Reviewing Guidelines: What Makes A Good Review And Formal Rules
The role of a reviewer is to identify papers that the MICCAI community must hear about. It is not to reward authors for their hard work and dedication. As such, the review should tell program committee which papers are exciting and could have a great impact on the field.
A good review expresses an opinion about the paper and backs it up with details on strengths and weaknesses of the paper. It is not sufficient to simply summarize the paper and add a couple of questions about low-level details in the paper. Nor it is acceptable to express an opinion without backing it up with specifics.
A good review is polite. Just like in a conversation, being rude is typically ineffective if one wants to be heard.
Given the page limit, it is unfair to ask the authors to substantially expand their paper. Similarly, it is not useful to recommend acceptance conditional on substantial revisions of the paper. The paper should be evaluated as submitted since the conference has no mechanism to ensure proposed changes will be carried out, and the authors have no room to add derivations, plots, or text.
While the format might vary, a good review typically includes the following components:
- A quick summary of the paper, which can be as short as a couple of sentences. This part tells the program committee what the major contributions are, what the authors did, how they did it, and what were the results. This part is also helpful for the authors to verify that the reviewer understood their approach and interpretation of the results.
- The opinion of the reviewer about the paper overall. Is it an interesting contribution? Should this paper be presented at the conference? Should it be known to a larger group of people? Is it a significant advance for the field?
Important: Please remember that a novel algorithm is only one of many ways to contribute meaningfully. A novel interventional system, a validation study with surprising or insightful results, an application of existing analysis methods to a novel problem with interesting results are just a few more examples. A paper would make a good contribution if you think others in the MICCAI community would want to know about what authors have done and can learn from their experience.

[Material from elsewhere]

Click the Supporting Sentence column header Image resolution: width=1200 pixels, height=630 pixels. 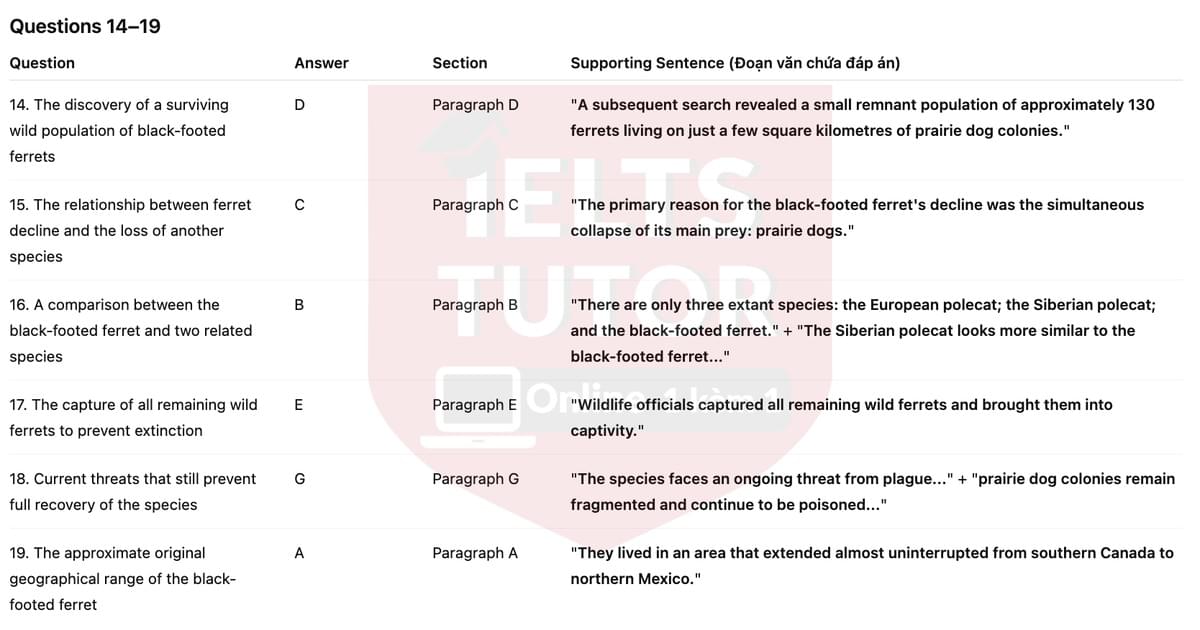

- The opinion of the reviewer about the clarity of presentation, paper organization and other stylistic aspects of the paper. It is important to know whether the paper is very clear and a pleasure to read, or whether it is hard to understand.
- The opinion of the reviewer about the major strengths of the paper. However tempting it is to immediately point out the problems, a reviewer should also write about a novel formulation, a principled derivation, an original way to use data, a novel application, or anything else that is a strong aspect of this work.
- The major criticisms that a reviewer has about the paper. An effective way to deliver this critique is to summarize it briefly (at most two-three sentences), and then provide detailed arguments so that the program committee and the authors can understand the reviewer's concerns about particular aspects of the paper.
- A list of minor problems, such as grammatical errors, typos, and other problems that can be easily fixed by carefully editing the text of the paper.
- If the reviewer's expertise is limited to a particular aspect of the paper, a confidential note to the program committee that describes his/her relevant expertise. The review is more likely to be taken seriously if the limitations of the reviewer's understanding are clearly acknowledged.
Before submitting a finished report, a wise referee asks, "Would I be embarrassed if this were to appear in print with my name on it?"
As a reviewer for MICCAI, you have the responsibility to protect the confidentiality of the ideas represented in the papers you review. MICCAI submissions are by their very nature not published documents. The work is considered new or proprietary by the authors; otherwise they would not have submitted it. Sometimes the submitted material is still considered confidential by the author's employers. These organizations do not consider sending a paper to MICCAI for review to constitute a public disclosure. Therefore, it is required that you strictly follow the following recommendations:
- Do not show the paper to anyone else, including colleagues or students, unless you have asked them to write a review, or to help with your review.
- Do not show any results or videos/images or any of the supplementary material to non-reviewers.
- Do not use ideas from a paper you review to develop new ones of your own before its publication.
- After the review process, destroy all copies of papers and supplementary material associated with the submission.
Conflict of Interest
The blind reviewing process will help hide the authorship of many papers, and primary Program Committee (PC) members will try hard to avoid conflicts of interest. But if you recognize the work or the author and feel it could present a conflict of interest, send the paper back to the primary PC Member and inform the Program Chairs. You have a conflict of interest if any of the following is true:
- you belong to the same institution,
- you co-authored together in the past five years,
- you hold or have applied for a grant together,
- you currently collaborate or plan to collaborate,
- you have a business partnership,
- you are relatives have a close personal relationship.
A reviewer's identity should not be revealed to the authors at any point in times, both during and the after submission phase. Requesting citations primarily to one's own work may break anonymity so it should be considered carefully.